== Extrait à lire

Chronique

Berty Albrecht dans les années 1930 : un combat pour « la réforme sexuelle »

le 07/03/2024 par Emmanuelle Retaillaud
le 08/12/2023 par Emmanuelle Retaillaud - modifié le 07/03/2024

Compagne d’Henri Frenay avec qui elle fonde Combat, Berty Albrecht s’est engagée, avant la guerre et la Résistance, dans une autre cause : celle de la « réforme sexuelle ». Elle y défend l’éducation sexuelle des jeunes, le droit à la contraception, la reconnaissance du célibat des femmes.

De Berty – ou Bertie – Albrecht, on connaît principalement les activités de résistante, celles d’une femme qui, compagne d’Henri Frenay dès avant la guerre, retrouve ce dernier en décembre 1940 et contribue avec lui à la fondation du mouvement (et titre de presse) Combat, avant d’être arrêtée, puis de se pendre à la prison de Fresnes, le 31 mai 1943.

Centrés sur ce moment épique, les hommages qui lui ont été rendus après la guerre n’évoquent qu’à mots couverts son parcours antérieur, à l’exemple de celui que développe son cousin germain, Pierre Grosclaude, lui-même ancien résistant, dans L’Événement du 6 avril 1946 :

« Elle se mêla au mouvement féministe où elle occupa une place d’avant-garde, elle combattit pour certaines idées hardies et s’attacha à discréditer certains préjugés tenaces ; on la vit dans divers Congrès internationaux, à Brno, par exemple.

Elle fut également attirée par la grande expérience soviétique et fit un voyage d’études en Russie, où elle envisagea particulièrement les solutions données aux questions touchant l’enfance, l’hygiène, la maternité ».

Pudeur de l’homme, moralisme de l’époque ? Rien n’est précisé de ces « idées hardies », et les domaines d’intervention prêtés à Berty Albrecht – enfance, hygiène, maternité – sont ceux classiquement attribués aux femmes.

C’est pourtant sur un terrain plus neuf et audacieux que s’était aventurée, dans l’entre-deux-guerres, cette femme à bien des égards exceptionnelle : celui de la « réforme sexuelle », c’est-à-dire un changement d’approche de la gestion des corps et des désirs, impliquant l’éducation sexuelle des jeunes, le droit à la contraception et à l’avortement, la reconnaissance de l’union libre et du célibat des femmes, la promotion, aussi, des pratiques eugénistes, mais avec l’ambition progressiste de mettre un terme aux maladies endémiques telles que la tuberculose ou la syphilis. Le tout à une époque où toute propagande néo-malthusienne tombait, en France, sous le coup de la loi d’août 1920.

Cette implication militante a été d’autant plus remarquable que Berty Albrecht venait d’un milieu bourgeois qui ne semblait pas la prédisposer aux audaces féministes ou libertaires. Née Wild, à Marseille, le 15 février 1893, dans une famille de la bourgeoisie protestante, elle manifesta très tôt, rappelle son cousin, « un ardent désir d’indépendance », qui la fit gagner la Suisse pour un séjour en pensionnat, puis Londres, à l’âge de 16 ans, pour travailler dans un établissement scolaire. À 19 ans, elle obtenait un diplôme d’infirmière, qu’elle sut mettre à profit pendant la guerre, au sein de la Croix-Rouge.

====
== Documents fournis

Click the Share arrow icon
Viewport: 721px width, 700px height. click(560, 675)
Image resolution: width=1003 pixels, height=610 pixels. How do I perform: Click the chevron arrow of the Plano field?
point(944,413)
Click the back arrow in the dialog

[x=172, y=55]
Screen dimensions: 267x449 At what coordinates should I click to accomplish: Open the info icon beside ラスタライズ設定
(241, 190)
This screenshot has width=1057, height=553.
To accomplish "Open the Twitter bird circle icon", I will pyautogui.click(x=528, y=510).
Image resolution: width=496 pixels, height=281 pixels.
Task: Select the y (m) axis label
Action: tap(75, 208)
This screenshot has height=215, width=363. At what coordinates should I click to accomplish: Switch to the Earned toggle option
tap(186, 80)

====

Consigne >> Poursuivez l'article sur Berty Albrecht à partir de sa dernière phrase. Les lignes ci-dessus forment un matériau distinct de l'article.

Réponse rédigée >>
C’est aussi pour échapper à l’emprise familiale qu’elle fit le choix d’épouser, en décembre 1918, un Allemand d’origine, plus tard naturalisé néerlandais, qui avait fait sa vie en Angleterre, Frédéric Albrecht. Elle l’avait rencontré chez ses parents puis, de nouveau, à Londres, où il s’était établi comme agent de change. Mais l’amitié amoureuse des débuts s’est vite muée en union plus conventionnelle : installée en Angleterre, bientôt mère de deux enfants, sans carrière définie, Berty Albrecht se retrouve épouse bourgeoise, presque désœuvrée, comme le rappelle encore Pierre Grosclaude :

« Aussi vécut-elle un certain nombre d’années d’une vie opulente et mondaine, tant à Rotterdam qu’à Londres, fréquentant des milieux cosmopolites dont l’atmosphère semblait peu la destiner à devenir une héroïne nationale. »

Mais la jeune femme, admirée pour ses traits gracieux et ses yeux myosotis, était habitée depuis sa prime adolescence d’un profond idéalisme, associé à un irrépressible besoin d’accomplissement personnel : « on la vit rompre peu à peu avec cette vie de grande bourgeoise et se consacrer à l’action ». Si l’Angleterre put lui paraître, à certains égards, plus prude et ennuyeuse que son pays natal, c’est aussi, à cette date, l’un des pays d’Europe occidentale les plus avancés en matière de réflexion sur les droits des femmes.

Fascinée par les suffragettes de Sylvia Pankhurst, Berty Albrecht se passionne pour le mouvement du birth control – le contrôle des naissances –, alors que la Women’s Freedom League a ouvert en 1925 la Mother’s Clinic, où les femmes peuvent bénéficier de différents moyens de contraception. Elle se lie d’amitié avec le Dr Norman Haire, médecin juif homosexuel réputé, à la tête d’un des premiers cabinets de sexologie londoniens. Elle fait également la connaissance de l’éminent sexologue allemand Magnus Hirshfeld, pionnier de la lutte pour les droits des homosexuels, fondateur, en 1919, du célèbre Institut de sexologie de Berlin et, en 1921, de la Ligue mondiale pour la réforme sexuelle. Devenue secrétaire de la branche londonienne, Berty Albrecht fréquente les écrivains anglais associés à ce combat, tels George Bernard Shaw ou Bertrand Russell.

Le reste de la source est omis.